Los gorriones de mi infancia, aves urbanas y muy desconfiadas

Los gorriones de mi infancia, aves urbanas y muy desconfiadas

Madrid. EFE. Una forma sencilla de apreciar el nivel de desarrollo de un país, de una capital, se relaciona con los pájaros, y tiene que ver tanto con cómo trata esa sociedad a esas avecillas como con el propio comportamiento de éstas, por lo menos en sus versiones urbanas.

Los pajaritos fueron siempre pasto de la gula humana. Consideramos entre estas aves a la alondra, el becafigo, el tordo, el mirlo, el hortolano, el zorzal y, claro, el más urbano de todos: el gorrión. Griegos y romanos consumían brochetas de este tipo de pájaros, generalmente asados. La extravagancia gastronómica de algunos romanos les llevó, incluso, a destinar al asador aves de tanto encanto como el ruiseñor. En los recetarios medievales y renacentistas figuran fórmulas para los pajaritos.

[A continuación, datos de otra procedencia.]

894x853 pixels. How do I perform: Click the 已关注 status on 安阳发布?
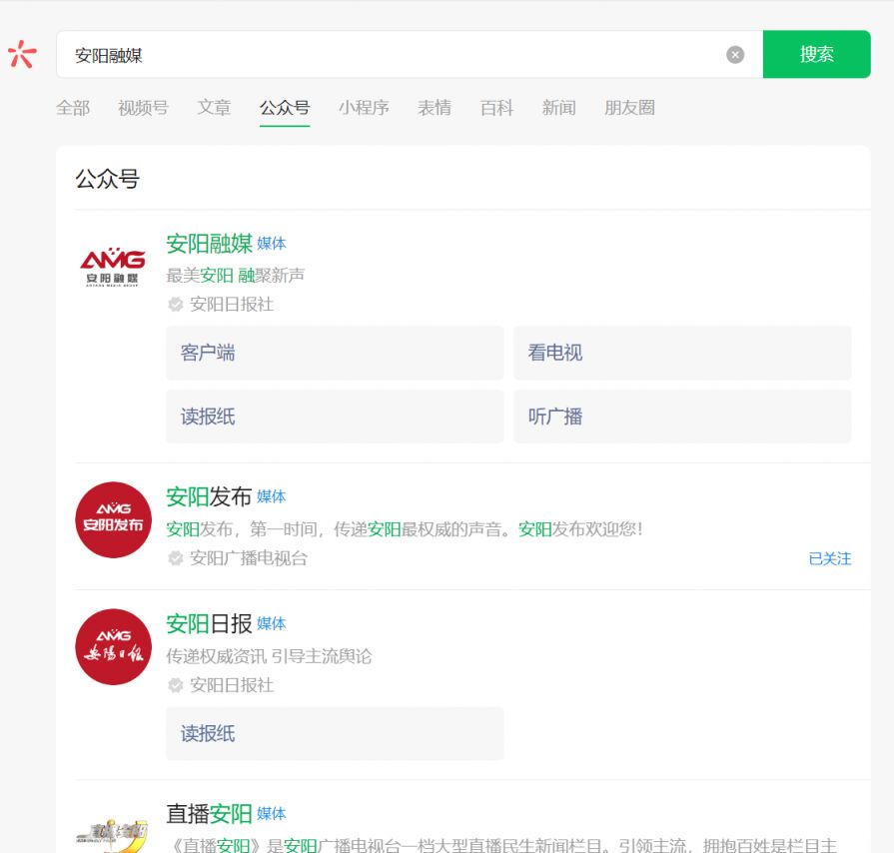point(829,558)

La verdad es que a mucha gente le horroriza la posibilidad de comerse cualquier tipo de ave: son incapaces de pensar en un animal plumífero en términos comestibles. Y son todavía muchos más quienes rechazan la idea de comerse un pajarito, sin necesidad de tener en su casa una jaula con un canario o un jilguero. Pero los pajaritos se han cazado y cocinado hasta como quien dice ayer mismo.

Un texto culinario español de 1905 nos recuerda que “en Madrid suelen verse con bastante frecuencia unas grandes fuentes de pájaros fritos, cubiertos con sombreretes de papel, en los escaparates de colmados y casas de comidas”. El autor ofrece una receta para preparar pajaritos fritos al estilo madrileño, junto con otra que bautiza “oiseaux à la pomme de terre”, en la que cada gorrión llega a la mesa sepultado en una papa, todo ello horneado. Como es natural, hace un siglo no se vería en las calles de Madrid un gorrión ni para un remedio.

Los gorriones de mi infancia eran unas aves urbanas de lo más desconfiadas, que no dejaban que un ser humano se les acercase mucho, y hacían bien: eran malas épocas para todos, gorriones incluidos. Hoy las cosas han cambiado para bien, y sorprende ver la tranquilidad con que los gorriones se pasean entre las mesas de las terrazas de los bares madrileños, donde acuden en busca de las migajas caídas al suelo.